BCBSA

Birth of the Brands

Over the years, the Blue Cross and Blue Shield healthcare insurance concepts took hold and developed into familiar brands across America. When the Blue Cross and Blue Shield organizations merged, their brand symbols merged to become one of the most recognized brands in the country.

In 1934, E.A. van Steenwyk, executive secretary with the forerunner to Blue Cross and Blue Shield of Minnesota, identified his hospital care program with a solid blue Greek cross design. The symbol began to show up in other parts of the country and soon, as one historian has written, the Blue Cross "perpetuated itself as a unifying force" among the newly emerging Plans.

The Blue Shield symbol was devised in Buffalo , New York . Carl Metzger, an early pioneer in the Blue movement, wanted a design that would distinguish the new medical service plan. He also wanted to make sure that there was an obvious link to the companion hospital plan. It soon flourished among the growing number of Blue Shield Plans.

Poster by Viennese artist, Joseph Binder. 
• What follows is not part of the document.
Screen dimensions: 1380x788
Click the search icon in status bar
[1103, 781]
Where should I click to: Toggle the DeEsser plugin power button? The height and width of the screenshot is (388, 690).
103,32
E.A. van Steenwyk, head of the newly formed Hospital Service Association, later to be known as Blue Cross of Minnesota, commissioned a Viennese artist, Joseph Binder, to paint a poster with the Blue Cross symbol on it. It was the first time the Blue Cross symbol was used. Soon, the Blue Cross began to show up in other parts of the country and became the unifying symbol among the newly emerging Plans.